== 题目 ==
• a. 根据给定文段,吴先清是哪一年加入中国共产党的?
• b. 请将给定文段中从“在一个阶级推翻另一个阶级的进”起至“产国际远东情报局谍报组组长。”止(含首尾)的部分重写一遍,并把其中的“花语”替换为“寓意”。

== 给定文段 ==
在一个阶级推翻另一个阶级的进程中,女性的参与,构成了主义钢铁意志之间柔韧的连接,使革命具有了某种特殊的、阴柔的美感。
紫罗兰,作为花儿,她不过是一种多年生草本植物,叶子长圆形或倒披针形,花紫红色,也有淡红、淡黄或白色的,有香气,果实细长。
在各种花色中,紫色的紫罗兰是紫罗兰里最神秘的一种,花语是“在美梦中爱上你”。
这种颜色如梦幻一般不真实,也如爱情一样美丽而稍纵即逝,因此花语也有“小心翼翼守护的爱”的意思。
1924年加入中国共产党的吴先清(1904-1938),绝想不到她与革命之间,会建立起这样一种极其特殊的“小心翼翼守护的爱”的关系,她更不会想到,有一天,她竟然会担任共产国际远东情报局谍报组组长。
而十月革命的故乡苏联,竟然成为吴先清为革命蒙冤的葬身之地。

== 原始材料 ==
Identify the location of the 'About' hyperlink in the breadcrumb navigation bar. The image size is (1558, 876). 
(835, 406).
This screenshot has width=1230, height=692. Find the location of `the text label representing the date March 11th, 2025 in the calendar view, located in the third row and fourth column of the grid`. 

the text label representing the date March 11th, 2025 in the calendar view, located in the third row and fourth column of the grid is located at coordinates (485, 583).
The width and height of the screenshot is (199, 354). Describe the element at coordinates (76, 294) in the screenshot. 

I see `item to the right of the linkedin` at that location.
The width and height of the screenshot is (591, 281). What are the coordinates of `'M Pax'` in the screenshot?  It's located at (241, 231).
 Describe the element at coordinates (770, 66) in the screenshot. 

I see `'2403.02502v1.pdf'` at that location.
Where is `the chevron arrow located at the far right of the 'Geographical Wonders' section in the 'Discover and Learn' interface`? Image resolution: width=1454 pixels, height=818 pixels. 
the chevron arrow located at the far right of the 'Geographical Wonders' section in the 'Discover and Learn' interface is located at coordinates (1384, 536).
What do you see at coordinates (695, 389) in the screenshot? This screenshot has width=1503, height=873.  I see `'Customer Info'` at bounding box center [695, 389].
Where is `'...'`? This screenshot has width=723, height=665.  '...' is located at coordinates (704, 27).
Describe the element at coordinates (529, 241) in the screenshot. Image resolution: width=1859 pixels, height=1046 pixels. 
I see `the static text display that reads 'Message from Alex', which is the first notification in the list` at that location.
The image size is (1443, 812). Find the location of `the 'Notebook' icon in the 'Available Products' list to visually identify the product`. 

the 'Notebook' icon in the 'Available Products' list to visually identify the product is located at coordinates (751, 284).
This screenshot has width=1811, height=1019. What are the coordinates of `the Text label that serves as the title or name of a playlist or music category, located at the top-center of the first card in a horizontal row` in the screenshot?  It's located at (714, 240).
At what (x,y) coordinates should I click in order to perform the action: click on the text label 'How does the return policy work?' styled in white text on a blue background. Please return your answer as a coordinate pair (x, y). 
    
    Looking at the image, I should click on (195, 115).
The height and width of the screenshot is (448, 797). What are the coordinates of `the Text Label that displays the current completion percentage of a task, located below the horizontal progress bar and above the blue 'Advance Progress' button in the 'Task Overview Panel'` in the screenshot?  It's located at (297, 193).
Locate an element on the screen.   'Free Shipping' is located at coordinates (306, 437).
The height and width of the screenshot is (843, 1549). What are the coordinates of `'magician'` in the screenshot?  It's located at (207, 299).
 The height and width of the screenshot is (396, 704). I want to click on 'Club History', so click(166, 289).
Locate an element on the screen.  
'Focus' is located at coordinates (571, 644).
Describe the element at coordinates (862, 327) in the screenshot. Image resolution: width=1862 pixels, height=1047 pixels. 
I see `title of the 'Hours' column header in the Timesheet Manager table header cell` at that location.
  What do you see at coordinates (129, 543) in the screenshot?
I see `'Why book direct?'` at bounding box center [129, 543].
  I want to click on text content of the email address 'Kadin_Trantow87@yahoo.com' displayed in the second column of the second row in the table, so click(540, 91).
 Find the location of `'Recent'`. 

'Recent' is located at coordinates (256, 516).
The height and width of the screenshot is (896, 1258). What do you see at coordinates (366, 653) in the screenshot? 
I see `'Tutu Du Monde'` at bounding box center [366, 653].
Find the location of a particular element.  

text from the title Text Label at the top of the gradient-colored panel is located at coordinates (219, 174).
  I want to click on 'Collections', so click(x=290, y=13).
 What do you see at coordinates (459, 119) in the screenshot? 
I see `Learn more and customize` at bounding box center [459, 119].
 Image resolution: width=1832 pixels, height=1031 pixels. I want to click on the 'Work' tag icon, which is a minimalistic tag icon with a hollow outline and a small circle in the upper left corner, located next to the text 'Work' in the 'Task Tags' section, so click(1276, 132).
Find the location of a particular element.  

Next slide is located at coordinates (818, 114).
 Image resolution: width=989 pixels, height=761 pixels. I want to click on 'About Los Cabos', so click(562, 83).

== 逐题答案 ==
• a. 1924年。

• b.
在一个阶级推翻另一个阶级的进程中,女性的参与,构成了主义钢铁意志之间柔韧的连接,使革命具有了某种特殊的、阴柔的美感。
紫罗兰,作为花儿,她不过是一种多年生草本植物,叶子长圆形或倒披针形,花紫红色,也有淡红、淡黄或白色的,有香气,果实细长。
在各种花色中,紫色的紫罗兰是紫罗兰里最神秘的一种,寓意是“在美梦中爱上你”。
这种颜色如梦幻一般不真实,也如爱情一样美丽而稍纵即逝,因此寓意也有“小心翼翼守护的爱”的意思。
1924年加入中国共产党的吴先清(1904-1938),绝想不到她与革命之间,会建立起这样一种极其特殊的“小心翼翼守护的爱”的关系,她更不会想到,有一天,她竟然会担任共产国际远东情报局谍报组组长。